Module 9 Electrolyte Imbalances Flashcards
Hyponatremia and Hypernatremia are refered to what?
sodium levels
signs of hyponatremia
they will usually be dehydrated due to sodium and water work together. With more severe you experience mental status changes, confusion, personality changes, weakness, nausea, vomiting.. very serious in elderly patients
signs of hypernatremia
thirst is usually the first to appear, mental status changes, seizures may also occur, muscle twitches will come above first, then muscle weakness.
Hypokalemia and Hyperkalemia
potassium balances. most common electrolyte in the ICF compartment. it is especially important for caridac muscle, skeletal muscle, and smooth muscle function. never given by IV push
signs of hypokalemia
muscle cramping, muscle fatigue. vital sings change, shallow ineffective breathing, pulse is typically weak, irregular, and thready. A major danger is irregular heartbeat which can cause cardiac arrest
signs of hyperkalemia
muscle twitches and cramps, later followed by profound muscular weakness, increased GI motility, slow heart rate, and decreased blood pressure.
hypo and hyper calcemia
calcium. a mineral that is primarily stored in bones and teeth. a small amount found in ECF. it is needed for the proper function of excitable tissues, especially cardiac muscles.
signs of hypocalcemia
Chronic is usually not diagnosed untill the patient breaks a bone, usually a hip. Acute hypo: irregular heart rate, mental status changes, hyperactive deep tendon reflexes, and increased GI motility.
two test that you can use to test for hypocalcemia
trousseaus and chvostek’s sign
hypercalcemia signs of
mild: may have no obvious sings and symptoms. acute: increased heart rate and blood pressure, skeletal muscle weakness, and decreased GI motility —> may get urinary calculi(stones)
if hypercalcemia is so severe that cardiac problems are present what may be necessary
hemodiaysis, peritoneal dialysis, ultrafiltration
magnesium works with what mineral
calcium, so if there is in imbalance of mag there is usally one in calcium
hypomag
patients with sever diarrhea, or Crohn’s disease are unable to absorb the mag
major cause of hypomag
alcoholism, which causes both a decreased intake and an an increased renal excertion of mag
magnesium sulfate is given how
IV; and placed on cardiac monitor
major cause of hypermag
is increased intake coupled with decreased renal excertion caused by real failure
signs of hypermag
usually not present untill above 4 bradycardia, hypotension, drowisness, weakness
what is an acid
a substance that releases a hydrogen ion, a common acid is HCl
what is a base
a substance that binds hydrogen, like HCO3,
what is another for base
alkali
acids are formed as end products of what?
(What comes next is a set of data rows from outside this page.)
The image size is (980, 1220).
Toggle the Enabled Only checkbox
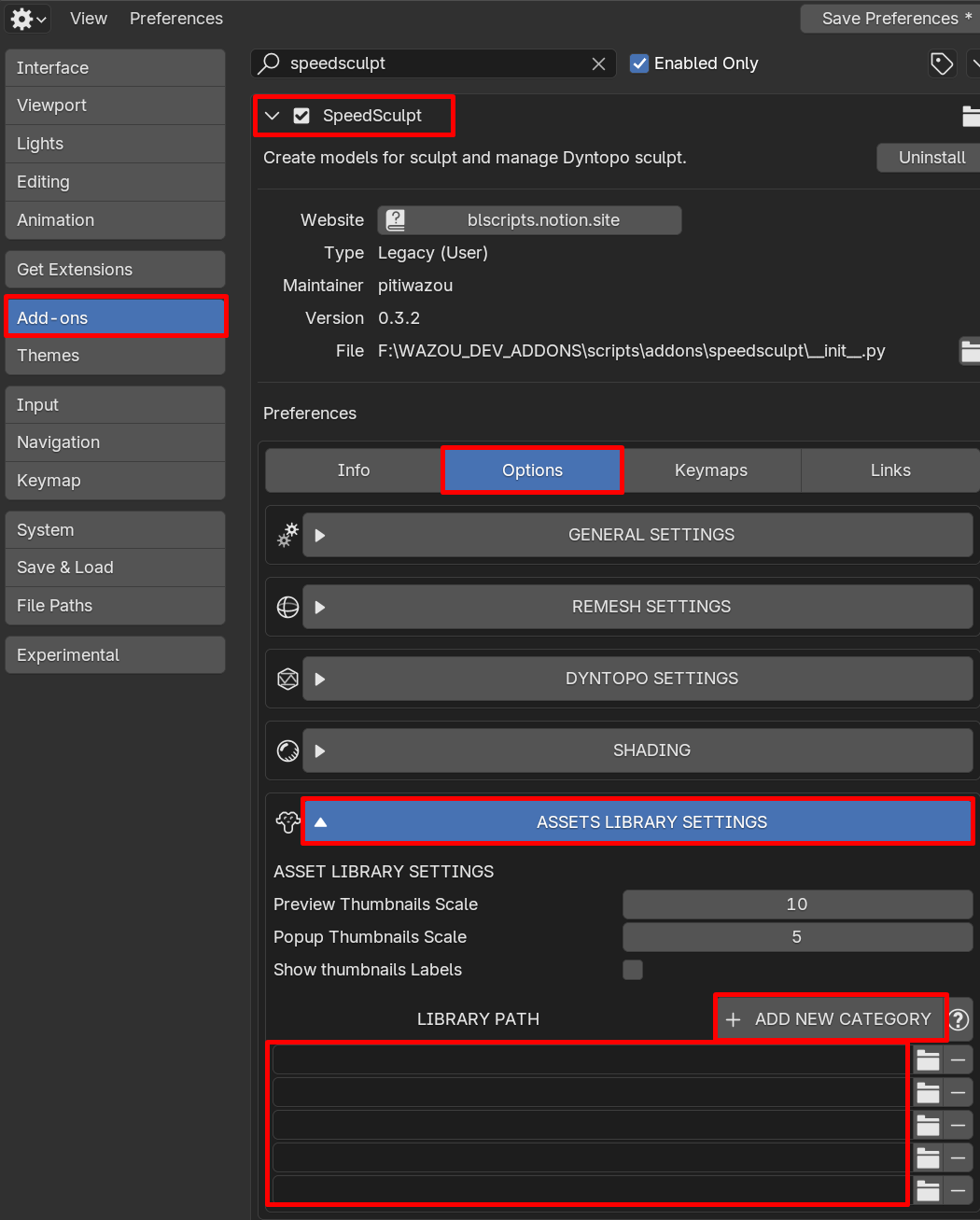(x=639, y=63)
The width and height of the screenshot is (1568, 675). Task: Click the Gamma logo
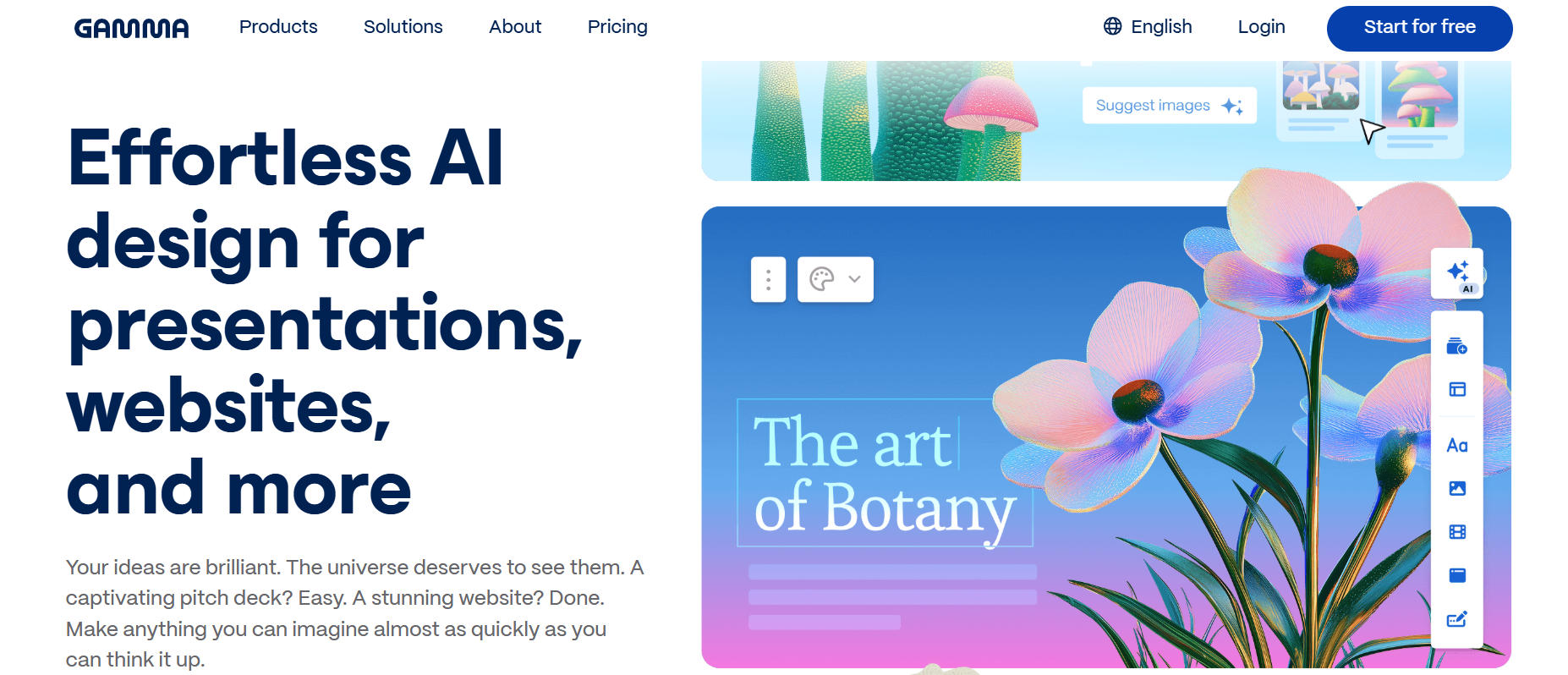point(132,28)
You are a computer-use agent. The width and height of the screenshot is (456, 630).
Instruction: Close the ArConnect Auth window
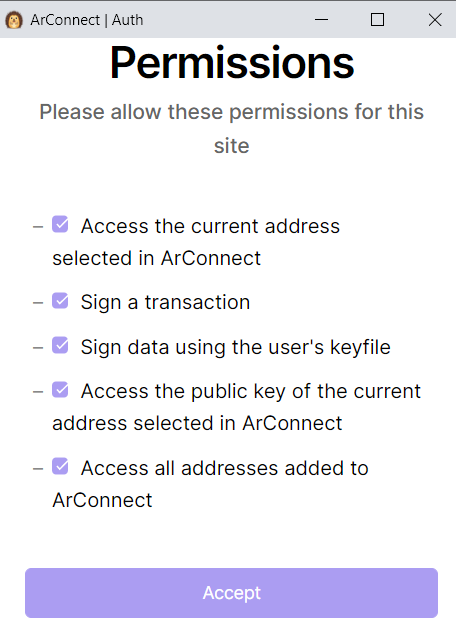pyautogui.click(x=435, y=19)
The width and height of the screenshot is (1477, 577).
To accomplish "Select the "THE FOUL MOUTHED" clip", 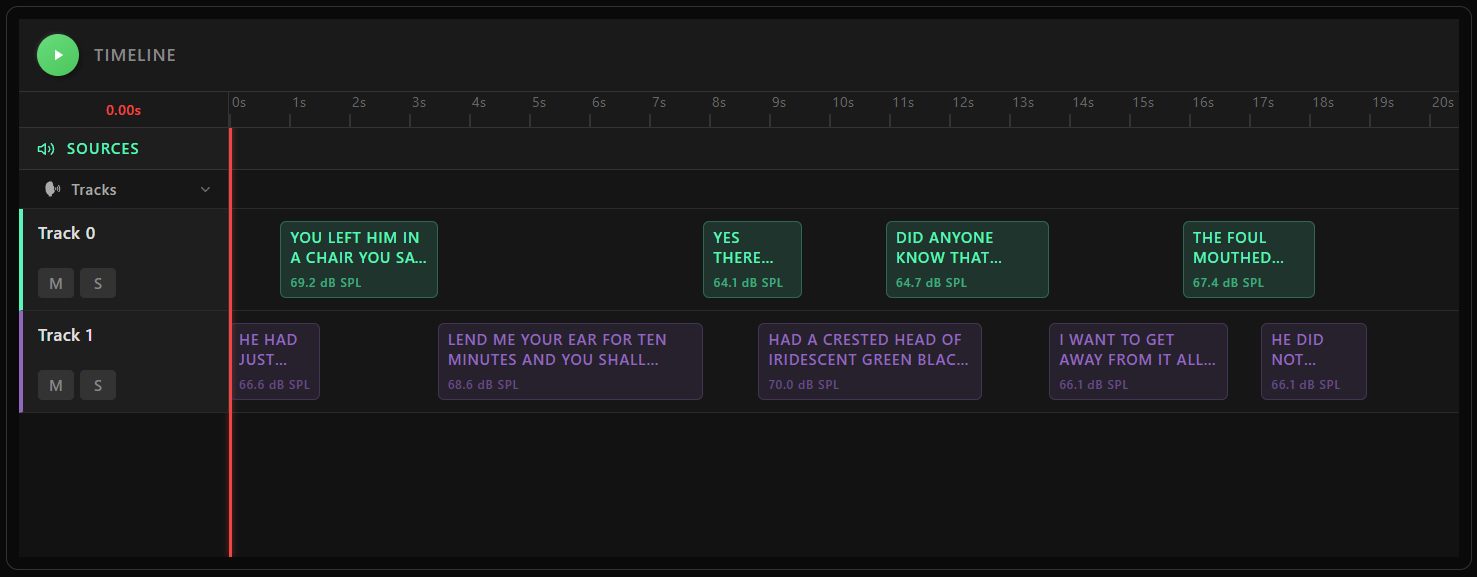I will pyautogui.click(x=1248, y=259).
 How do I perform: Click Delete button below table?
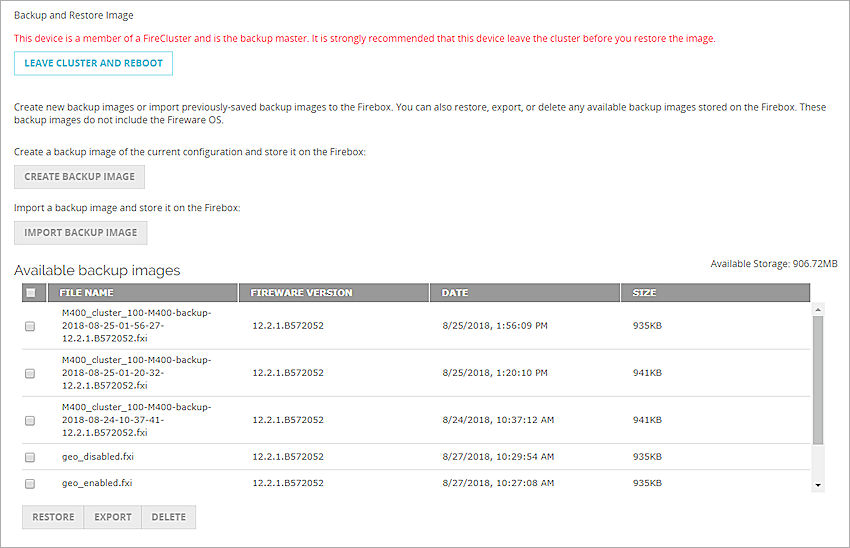pyautogui.click(x=168, y=517)
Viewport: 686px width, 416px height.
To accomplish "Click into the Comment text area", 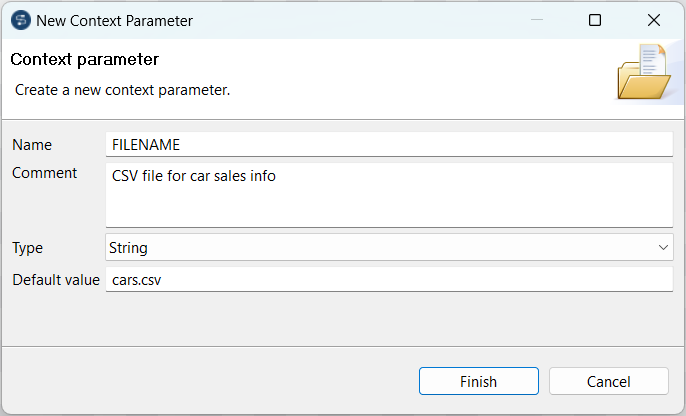I will (x=389, y=196).
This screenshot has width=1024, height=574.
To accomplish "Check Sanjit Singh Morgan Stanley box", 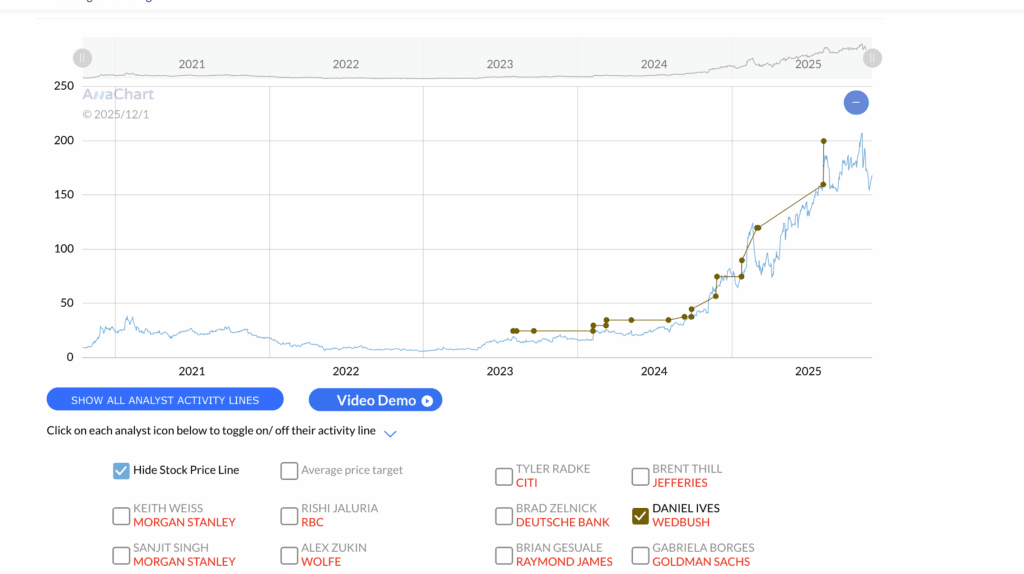I will [121, 555].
glucose, fat, and protein metabloism. they are called fixed acids, because they do not change once they are formed.
ph scale
0-14 0-6.99 being acid and 7.01-14 being base.
what is the normal ph level
7.35-7.45
what threee mechanisms are used during control of acid-base balance.
cellular buffer, the lungs, and the kidneys
cellular buffers act as
a type of sponge to soak up extra hyrdogen ions if there are too many or release hydrogen ions if there are too many
the lungs
when the blood is to acidic the lungs blow off add. CO2 through rapid deep breathing. if the blood is to alkaline the lungs try to conserve Co2 through shallow resp.
the kindeys response
may take 24-48 hours. they regulate the amount of base that is kept in the body. if the pH lowers the kidneys will reabsorb add. HCO3
ABG’s
arterial blood gases. the blood sample that is analyzed must be from an artery rather than a vein
acidosis
blood becomes too acidic or to alkaline
respitory acidosis
resp. problems. CO2 is not adequately blown off during expiration, causing a build up of CO2 in the blood
metabolic acidosis
results from too much acid in the body, or too little HCO3 in the body. uncontrolled diabetes and renal failure are too common causes
respitory alkalosis
occurse when there is excessive loss of CO2 through hyperventillation. use paper bag
metabolic alkalosis
results from excessive ingestion of HCO3 or other bases into the body or loss of acids from the body. overuse of antacids or baking soda causes this.